*ЦИТИРУЕМЫЙ ОТРЫВОК*:
Поэму «На Красном Коне» чаще всего рассматривают как аллегорию о священном даре и долге поэта. А. Саакянц пишет: «На Красном коне - поэма-символ, поэма о беспощадной, требовательной природе искусства» [Саакянц 1994: 768]. Е. Коркина воспринимает её как романтическую аллегорию жертвенной природы поэтического творчества, А. Павловский полагает, что тема поэта и поэзии вплетена Цветаевой в более широкую проблематику: «о соответствии души искомой высоте, о долге, самоотречении и очищении путём катарсиса» [Павловский 1989: 206]. Е. Титова определяет цветаевскую поэму как поэму-легенду, подчёркивая, что «индивидуальные творческие поиски Цветаевой соответствовали общему направлению русской поэзии 1910-х - начала 1920-х годов: поэты преображали объективный мир во внутренний с помощью фантастики, аллегории, символики и метафор» [Титова 1997: 47]. Действительно, в лирической поэме начала ХХ в. широко используется аллегория. Однако сюжет поэмы «На Красном

Коне» вбирает в себя многие особенности балладного сюжета. Выросшая на немецких балладах, Цветаева тяготеет к ирреальному чудесному миру, трагическим коллизиям. Вспомним её признание: «От Матери я унаследовала Музыку, Романтизм и Германию» [Цветаева 1991: 362], то есть с романтизмом у поэта генетическая и психологическая связь: «В моём лице Вы столкнулись с романтизмом всерьёз» [Цветаева 1997: 354]. Об особом интересе Цветаевой к романтической балладе свидетельствует и написанное впоследствии эссе «Два "Лесных царя"», сопоставление баллад Гёте и Жуковского: «Видение Гёте целиком жизнь или целиком сон, всё равно, как это называется, раз одно страшнее другого, и дело не в названии, а в захвате дыхания» [Цветаева 1991: 323]. «Захват дыхания» становится результатом воздействия на читателя балладного события. Попытаемся проследить, как трансформируется балладный сюжет в цветаевской поэме.

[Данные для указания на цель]

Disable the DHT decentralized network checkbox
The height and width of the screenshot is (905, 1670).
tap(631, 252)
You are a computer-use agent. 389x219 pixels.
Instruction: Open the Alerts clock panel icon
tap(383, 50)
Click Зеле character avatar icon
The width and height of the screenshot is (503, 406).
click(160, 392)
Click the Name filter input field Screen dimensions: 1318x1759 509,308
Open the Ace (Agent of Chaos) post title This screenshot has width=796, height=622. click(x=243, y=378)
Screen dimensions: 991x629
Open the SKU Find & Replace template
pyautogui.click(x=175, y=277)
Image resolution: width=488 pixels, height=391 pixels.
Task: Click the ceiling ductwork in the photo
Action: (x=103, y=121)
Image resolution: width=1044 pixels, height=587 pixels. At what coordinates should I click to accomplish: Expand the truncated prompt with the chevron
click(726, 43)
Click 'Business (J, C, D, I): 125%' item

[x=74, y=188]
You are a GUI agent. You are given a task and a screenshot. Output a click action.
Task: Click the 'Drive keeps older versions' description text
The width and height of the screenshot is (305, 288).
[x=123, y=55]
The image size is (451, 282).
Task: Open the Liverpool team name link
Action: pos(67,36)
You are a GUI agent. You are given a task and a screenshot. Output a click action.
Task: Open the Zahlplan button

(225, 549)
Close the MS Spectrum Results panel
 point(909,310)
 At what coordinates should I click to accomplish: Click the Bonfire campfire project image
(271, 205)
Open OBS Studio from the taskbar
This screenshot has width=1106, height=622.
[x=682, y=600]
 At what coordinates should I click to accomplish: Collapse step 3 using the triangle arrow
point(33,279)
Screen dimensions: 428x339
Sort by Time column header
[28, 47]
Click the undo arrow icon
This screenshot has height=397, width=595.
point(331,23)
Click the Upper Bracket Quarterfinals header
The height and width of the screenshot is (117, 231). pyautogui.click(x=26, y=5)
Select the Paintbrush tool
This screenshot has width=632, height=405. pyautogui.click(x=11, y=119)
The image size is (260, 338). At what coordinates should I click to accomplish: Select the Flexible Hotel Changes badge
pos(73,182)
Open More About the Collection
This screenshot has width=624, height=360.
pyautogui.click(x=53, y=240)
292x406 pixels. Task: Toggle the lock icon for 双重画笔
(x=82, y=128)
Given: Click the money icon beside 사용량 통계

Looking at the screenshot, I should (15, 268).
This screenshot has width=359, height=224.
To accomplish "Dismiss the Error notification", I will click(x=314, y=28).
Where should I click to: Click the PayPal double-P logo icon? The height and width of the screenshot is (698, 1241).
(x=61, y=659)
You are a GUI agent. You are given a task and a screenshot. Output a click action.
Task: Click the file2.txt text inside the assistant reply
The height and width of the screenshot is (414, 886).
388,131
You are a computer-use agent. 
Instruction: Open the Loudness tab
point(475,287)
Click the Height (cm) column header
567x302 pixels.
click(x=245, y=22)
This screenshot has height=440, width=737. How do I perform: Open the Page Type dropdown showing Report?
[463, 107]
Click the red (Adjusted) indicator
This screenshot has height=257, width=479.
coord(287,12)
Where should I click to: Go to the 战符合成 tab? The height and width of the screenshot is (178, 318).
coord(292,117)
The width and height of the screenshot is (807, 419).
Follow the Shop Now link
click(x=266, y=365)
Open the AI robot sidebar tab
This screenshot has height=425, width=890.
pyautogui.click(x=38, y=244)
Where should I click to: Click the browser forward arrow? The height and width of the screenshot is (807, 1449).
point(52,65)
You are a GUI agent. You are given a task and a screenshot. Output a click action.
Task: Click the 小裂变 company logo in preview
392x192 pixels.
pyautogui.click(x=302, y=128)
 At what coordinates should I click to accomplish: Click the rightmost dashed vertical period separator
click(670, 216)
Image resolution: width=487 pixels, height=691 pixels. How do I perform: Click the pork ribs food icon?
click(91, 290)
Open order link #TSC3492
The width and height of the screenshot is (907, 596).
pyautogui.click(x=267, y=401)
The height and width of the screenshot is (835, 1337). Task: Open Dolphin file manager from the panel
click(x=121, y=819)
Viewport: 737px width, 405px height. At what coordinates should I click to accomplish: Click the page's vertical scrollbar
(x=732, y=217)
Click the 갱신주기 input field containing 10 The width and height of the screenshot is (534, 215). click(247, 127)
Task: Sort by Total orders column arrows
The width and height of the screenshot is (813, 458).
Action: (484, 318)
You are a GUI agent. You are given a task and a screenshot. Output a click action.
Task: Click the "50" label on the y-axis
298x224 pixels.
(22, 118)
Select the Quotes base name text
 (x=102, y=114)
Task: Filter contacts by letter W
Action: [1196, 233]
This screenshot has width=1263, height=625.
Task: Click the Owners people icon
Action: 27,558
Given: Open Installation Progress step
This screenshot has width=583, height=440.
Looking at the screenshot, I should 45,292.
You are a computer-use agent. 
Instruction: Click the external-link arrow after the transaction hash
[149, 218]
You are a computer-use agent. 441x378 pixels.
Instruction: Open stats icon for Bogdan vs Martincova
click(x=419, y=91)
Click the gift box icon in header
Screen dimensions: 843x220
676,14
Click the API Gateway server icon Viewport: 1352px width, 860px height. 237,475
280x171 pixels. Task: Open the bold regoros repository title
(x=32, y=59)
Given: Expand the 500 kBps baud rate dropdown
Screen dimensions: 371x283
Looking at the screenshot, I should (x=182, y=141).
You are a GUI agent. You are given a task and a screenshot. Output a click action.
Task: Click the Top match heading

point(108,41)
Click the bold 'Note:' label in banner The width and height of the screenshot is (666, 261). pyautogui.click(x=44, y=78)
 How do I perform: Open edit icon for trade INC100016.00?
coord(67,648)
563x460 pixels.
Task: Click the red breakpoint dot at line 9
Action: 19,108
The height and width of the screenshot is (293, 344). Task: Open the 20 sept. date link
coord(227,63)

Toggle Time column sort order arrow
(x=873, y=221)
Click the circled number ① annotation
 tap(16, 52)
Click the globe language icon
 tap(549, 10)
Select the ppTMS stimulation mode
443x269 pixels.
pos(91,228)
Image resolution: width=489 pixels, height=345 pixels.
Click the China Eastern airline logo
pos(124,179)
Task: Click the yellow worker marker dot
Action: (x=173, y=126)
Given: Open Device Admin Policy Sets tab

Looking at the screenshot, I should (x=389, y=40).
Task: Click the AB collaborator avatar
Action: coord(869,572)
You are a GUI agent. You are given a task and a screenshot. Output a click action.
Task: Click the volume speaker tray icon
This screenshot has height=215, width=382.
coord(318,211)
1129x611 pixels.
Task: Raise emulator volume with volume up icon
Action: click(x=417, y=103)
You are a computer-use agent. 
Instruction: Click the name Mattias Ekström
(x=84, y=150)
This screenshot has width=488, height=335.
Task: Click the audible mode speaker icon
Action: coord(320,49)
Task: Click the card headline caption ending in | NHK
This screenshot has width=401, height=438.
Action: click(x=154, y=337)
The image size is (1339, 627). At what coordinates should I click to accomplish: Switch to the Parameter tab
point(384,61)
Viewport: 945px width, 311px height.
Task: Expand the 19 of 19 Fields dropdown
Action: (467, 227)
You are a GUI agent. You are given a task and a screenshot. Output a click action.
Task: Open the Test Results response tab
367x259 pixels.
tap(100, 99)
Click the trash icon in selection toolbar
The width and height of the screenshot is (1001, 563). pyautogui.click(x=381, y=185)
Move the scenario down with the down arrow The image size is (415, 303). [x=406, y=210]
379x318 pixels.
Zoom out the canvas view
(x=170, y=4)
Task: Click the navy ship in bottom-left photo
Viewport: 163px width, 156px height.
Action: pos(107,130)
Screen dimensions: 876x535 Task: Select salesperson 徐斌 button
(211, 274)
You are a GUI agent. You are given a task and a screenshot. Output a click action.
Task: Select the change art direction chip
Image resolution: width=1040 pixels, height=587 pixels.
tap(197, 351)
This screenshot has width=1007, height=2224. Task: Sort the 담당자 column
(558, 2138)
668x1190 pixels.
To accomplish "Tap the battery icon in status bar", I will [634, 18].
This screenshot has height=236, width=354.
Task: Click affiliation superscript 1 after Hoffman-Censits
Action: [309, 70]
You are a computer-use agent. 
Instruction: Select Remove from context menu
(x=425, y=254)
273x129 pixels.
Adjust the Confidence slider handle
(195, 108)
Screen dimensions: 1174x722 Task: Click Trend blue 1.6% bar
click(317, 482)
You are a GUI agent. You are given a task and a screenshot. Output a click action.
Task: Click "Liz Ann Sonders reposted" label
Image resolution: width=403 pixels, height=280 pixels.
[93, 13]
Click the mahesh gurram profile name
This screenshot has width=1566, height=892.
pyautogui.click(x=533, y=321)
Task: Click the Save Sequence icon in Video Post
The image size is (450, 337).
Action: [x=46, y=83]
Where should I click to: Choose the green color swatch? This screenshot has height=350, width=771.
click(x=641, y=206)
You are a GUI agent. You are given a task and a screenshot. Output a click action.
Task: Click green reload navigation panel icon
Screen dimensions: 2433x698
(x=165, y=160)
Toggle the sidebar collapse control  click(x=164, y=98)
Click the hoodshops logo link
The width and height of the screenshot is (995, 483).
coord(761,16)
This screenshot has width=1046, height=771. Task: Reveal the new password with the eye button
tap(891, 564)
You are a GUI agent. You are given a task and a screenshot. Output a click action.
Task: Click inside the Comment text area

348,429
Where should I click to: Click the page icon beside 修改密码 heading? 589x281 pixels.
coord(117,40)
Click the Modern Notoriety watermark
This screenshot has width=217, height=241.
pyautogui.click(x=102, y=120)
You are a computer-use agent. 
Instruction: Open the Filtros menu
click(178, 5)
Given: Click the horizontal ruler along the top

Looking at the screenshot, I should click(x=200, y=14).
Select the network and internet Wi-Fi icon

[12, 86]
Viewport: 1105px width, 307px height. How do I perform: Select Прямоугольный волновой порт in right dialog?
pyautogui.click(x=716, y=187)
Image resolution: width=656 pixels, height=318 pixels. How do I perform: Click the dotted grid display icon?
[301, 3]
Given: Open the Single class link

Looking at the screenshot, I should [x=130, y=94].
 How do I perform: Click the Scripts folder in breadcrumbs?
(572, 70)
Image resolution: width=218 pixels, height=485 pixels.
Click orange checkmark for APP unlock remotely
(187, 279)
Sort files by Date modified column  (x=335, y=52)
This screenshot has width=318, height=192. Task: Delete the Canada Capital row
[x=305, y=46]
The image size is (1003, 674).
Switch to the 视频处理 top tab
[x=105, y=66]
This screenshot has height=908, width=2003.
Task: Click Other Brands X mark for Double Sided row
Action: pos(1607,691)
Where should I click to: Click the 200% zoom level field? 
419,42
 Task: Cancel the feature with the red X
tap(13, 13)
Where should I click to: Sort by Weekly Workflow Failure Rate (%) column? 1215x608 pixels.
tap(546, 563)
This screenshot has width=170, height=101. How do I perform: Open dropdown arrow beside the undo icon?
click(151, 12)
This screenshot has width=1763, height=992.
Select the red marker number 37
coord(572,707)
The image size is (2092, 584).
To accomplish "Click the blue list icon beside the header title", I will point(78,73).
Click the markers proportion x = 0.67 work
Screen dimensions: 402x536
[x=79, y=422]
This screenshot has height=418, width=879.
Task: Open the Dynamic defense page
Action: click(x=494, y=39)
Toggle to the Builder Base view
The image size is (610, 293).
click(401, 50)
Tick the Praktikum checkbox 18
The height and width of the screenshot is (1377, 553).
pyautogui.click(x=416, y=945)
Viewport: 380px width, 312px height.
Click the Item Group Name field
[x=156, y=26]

*ЗАДАНИЕ*:
Ответьте по отрывку о поэме «На Красном Коне»:
(а) Как определяет эту поэму Е. Титова?
(б) Что, по признанию Цветаевой, она унаследовала от матери?
(в) Чьи баллады сопоставляются в эссе «Два "Лесных царя"»?
Приведённые строки никак не связаны с отрывком.

*ПОЛНЫЙ ОТВЕТ*:
(а) Как поэму-легенду.
(б) Музыку, Романтизм и Германию.
(в) Баллады Гёте и Жуковского.